Directions for this task: Return only the stretch of the material below that begins with the line containing "dining room ideas (169, 608)" and ends with the line containing "Granos en los", exactly; both of those lines belong to it.

Given data:
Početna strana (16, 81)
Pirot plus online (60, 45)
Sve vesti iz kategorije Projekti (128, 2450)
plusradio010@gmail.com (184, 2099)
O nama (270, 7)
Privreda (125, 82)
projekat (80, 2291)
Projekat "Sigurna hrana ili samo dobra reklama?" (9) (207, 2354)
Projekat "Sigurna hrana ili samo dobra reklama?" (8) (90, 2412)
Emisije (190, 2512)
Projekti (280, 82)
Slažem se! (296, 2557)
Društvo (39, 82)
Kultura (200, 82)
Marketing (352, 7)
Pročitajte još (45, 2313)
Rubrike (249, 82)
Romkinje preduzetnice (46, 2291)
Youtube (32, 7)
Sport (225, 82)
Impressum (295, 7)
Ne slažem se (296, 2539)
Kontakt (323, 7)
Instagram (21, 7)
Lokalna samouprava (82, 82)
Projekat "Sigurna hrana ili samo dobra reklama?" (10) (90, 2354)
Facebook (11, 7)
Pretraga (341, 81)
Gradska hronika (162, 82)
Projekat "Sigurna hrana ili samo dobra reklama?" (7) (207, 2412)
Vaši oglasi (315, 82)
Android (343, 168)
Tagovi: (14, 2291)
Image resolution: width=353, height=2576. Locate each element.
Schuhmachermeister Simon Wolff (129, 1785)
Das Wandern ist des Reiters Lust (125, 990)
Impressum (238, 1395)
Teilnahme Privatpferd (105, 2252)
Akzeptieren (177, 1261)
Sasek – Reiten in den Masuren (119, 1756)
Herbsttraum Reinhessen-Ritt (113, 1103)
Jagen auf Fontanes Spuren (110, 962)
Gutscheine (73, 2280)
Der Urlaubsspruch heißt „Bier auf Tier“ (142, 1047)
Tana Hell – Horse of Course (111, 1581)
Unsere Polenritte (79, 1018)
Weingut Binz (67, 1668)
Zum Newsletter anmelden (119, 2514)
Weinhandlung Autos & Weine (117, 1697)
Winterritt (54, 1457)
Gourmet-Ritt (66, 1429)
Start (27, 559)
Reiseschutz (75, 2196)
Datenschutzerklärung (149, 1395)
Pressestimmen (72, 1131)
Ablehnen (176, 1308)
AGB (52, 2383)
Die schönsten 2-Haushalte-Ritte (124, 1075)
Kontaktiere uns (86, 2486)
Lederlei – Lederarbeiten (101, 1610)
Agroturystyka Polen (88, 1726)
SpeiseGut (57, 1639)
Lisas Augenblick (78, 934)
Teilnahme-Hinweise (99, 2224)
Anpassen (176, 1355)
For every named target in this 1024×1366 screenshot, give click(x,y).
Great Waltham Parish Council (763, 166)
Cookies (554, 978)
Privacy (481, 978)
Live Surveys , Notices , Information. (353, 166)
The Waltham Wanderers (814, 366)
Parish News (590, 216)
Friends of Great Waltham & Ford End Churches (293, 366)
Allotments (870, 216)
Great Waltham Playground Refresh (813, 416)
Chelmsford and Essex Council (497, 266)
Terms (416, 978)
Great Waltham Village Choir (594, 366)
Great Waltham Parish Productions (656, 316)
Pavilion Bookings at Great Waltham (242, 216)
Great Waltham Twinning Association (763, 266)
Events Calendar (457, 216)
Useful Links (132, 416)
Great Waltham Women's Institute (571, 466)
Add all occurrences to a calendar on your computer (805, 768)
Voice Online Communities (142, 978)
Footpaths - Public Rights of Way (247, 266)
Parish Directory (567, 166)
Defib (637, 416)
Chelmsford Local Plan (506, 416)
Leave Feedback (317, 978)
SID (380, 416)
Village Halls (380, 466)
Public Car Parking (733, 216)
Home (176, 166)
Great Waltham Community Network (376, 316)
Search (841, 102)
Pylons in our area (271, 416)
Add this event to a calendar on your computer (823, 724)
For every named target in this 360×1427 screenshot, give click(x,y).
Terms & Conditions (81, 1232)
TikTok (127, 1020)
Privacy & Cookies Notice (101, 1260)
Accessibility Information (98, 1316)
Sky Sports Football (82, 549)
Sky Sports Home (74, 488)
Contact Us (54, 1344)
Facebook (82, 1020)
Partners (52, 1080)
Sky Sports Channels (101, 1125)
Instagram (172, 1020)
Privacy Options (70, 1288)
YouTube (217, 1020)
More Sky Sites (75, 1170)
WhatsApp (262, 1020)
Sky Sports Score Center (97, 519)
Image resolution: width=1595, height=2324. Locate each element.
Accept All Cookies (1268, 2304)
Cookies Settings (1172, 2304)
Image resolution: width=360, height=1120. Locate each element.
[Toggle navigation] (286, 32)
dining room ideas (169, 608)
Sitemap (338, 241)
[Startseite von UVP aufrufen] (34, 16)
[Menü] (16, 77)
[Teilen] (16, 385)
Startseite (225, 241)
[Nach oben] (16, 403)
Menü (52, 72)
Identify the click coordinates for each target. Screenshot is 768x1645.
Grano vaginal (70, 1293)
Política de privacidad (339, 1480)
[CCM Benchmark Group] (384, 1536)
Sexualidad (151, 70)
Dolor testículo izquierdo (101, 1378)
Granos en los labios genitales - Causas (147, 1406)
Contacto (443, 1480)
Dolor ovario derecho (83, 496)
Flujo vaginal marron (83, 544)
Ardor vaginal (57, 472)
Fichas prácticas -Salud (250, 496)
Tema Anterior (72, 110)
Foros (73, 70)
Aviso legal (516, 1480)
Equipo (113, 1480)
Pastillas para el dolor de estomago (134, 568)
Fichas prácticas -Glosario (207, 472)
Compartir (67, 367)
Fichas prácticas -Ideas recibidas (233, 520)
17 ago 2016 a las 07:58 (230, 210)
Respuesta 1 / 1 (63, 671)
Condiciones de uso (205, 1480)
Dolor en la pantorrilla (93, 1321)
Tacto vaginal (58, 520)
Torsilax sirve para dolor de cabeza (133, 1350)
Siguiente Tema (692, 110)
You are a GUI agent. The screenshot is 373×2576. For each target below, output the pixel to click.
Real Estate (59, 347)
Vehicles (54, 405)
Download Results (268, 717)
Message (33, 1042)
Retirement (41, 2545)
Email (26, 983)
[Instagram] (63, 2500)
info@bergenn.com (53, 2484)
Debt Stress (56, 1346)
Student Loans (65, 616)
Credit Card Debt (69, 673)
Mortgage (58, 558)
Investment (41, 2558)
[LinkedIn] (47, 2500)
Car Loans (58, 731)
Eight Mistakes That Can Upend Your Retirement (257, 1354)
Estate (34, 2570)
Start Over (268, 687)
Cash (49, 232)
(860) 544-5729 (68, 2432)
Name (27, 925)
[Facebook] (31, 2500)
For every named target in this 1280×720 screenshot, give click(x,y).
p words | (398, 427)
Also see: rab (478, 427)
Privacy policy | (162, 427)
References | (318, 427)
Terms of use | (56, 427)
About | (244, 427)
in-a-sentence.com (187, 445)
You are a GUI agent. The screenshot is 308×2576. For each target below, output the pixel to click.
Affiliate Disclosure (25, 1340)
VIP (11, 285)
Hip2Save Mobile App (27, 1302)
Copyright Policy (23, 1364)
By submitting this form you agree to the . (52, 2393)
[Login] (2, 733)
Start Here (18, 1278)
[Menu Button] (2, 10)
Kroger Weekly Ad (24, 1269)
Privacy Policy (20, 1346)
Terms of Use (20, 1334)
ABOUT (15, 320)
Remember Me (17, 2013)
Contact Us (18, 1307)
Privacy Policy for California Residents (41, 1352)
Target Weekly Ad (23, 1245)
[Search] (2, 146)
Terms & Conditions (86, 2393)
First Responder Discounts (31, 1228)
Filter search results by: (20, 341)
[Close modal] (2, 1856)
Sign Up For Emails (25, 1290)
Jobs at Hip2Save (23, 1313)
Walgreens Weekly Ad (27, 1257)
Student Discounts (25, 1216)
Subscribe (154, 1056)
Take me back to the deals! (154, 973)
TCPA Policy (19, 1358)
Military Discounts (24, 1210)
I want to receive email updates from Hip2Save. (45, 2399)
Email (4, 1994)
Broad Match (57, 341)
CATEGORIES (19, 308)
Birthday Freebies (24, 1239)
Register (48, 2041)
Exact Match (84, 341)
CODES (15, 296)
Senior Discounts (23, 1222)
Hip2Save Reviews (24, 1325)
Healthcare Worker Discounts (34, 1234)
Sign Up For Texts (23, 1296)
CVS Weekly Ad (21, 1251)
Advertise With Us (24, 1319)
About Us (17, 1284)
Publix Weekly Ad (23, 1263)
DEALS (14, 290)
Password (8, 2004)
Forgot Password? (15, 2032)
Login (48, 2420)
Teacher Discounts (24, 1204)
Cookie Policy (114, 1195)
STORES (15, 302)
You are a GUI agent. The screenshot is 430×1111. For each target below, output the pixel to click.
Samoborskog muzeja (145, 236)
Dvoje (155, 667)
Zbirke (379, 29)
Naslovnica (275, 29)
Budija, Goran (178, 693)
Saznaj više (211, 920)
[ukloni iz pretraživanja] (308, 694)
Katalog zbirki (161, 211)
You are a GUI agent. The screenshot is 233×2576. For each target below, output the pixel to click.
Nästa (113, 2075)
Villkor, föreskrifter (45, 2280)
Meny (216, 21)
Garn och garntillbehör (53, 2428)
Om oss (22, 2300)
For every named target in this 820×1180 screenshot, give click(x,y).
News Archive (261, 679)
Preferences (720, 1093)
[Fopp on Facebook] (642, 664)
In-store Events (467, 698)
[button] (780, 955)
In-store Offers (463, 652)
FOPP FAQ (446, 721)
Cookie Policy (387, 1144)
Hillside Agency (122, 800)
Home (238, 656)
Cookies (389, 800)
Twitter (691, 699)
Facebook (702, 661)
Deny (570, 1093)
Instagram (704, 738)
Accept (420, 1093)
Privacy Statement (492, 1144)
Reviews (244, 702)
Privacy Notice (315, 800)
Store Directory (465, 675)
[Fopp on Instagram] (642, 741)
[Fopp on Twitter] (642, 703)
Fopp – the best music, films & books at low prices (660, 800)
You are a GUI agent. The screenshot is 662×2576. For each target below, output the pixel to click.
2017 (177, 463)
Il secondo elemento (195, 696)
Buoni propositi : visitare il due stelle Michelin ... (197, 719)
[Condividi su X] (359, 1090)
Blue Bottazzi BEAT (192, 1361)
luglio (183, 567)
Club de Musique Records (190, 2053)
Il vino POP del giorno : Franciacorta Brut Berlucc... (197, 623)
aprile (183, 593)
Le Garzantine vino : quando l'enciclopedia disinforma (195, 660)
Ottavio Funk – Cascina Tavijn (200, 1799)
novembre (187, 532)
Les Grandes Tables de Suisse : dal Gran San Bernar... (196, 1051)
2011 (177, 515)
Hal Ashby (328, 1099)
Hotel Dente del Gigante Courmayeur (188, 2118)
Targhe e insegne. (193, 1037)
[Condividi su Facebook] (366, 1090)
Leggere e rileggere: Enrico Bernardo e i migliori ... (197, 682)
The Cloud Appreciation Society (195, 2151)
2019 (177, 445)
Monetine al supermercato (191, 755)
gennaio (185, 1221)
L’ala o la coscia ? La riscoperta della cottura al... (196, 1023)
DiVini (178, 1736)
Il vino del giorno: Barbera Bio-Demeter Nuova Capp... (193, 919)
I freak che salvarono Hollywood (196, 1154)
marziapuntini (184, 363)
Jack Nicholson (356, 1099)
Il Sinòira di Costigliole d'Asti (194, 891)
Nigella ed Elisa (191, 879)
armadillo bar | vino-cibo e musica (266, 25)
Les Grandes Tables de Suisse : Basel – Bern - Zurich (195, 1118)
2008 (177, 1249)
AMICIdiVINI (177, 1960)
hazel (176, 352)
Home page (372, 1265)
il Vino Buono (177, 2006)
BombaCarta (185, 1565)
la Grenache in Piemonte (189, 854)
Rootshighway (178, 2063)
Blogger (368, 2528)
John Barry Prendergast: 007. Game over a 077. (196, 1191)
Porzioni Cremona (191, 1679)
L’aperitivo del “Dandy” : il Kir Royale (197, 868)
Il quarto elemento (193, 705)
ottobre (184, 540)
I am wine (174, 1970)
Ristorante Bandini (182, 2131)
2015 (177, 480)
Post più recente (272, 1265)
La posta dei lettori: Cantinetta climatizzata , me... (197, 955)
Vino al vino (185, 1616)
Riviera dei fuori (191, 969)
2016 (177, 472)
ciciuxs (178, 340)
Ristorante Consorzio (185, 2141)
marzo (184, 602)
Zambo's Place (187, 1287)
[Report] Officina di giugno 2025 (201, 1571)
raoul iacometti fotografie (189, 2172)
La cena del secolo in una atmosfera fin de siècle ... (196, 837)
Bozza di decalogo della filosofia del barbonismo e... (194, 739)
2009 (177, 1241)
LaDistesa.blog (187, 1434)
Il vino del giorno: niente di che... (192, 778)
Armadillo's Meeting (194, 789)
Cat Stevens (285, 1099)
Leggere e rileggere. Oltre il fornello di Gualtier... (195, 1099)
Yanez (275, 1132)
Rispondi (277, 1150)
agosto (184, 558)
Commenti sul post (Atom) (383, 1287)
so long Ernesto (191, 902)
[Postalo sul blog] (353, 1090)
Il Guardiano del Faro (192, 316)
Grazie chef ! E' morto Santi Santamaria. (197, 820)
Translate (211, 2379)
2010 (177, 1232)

Answer:
dining room ideas (169, 608)
Sitemap (338, 241)
[Startseite von UVP aufrufen] (34, 16)
[Menü] (16, 77)
[Teilen] (16, 385)
Startseite (225, 241)
[Nach oben] (16, 403)
Menü (52, 72)
Identify the click coordinates for each target. Screenshot is 768x1645.
Grano vaginal (70, 1293)
Política de privacidad (339, 1480)
[CCM Benchmark Group] (384, 1536)
Sexualidad (151, 70)
Dolor testículo izquierdo (101, 1378)
Granos en los labios genitales - Causas (147, 1406)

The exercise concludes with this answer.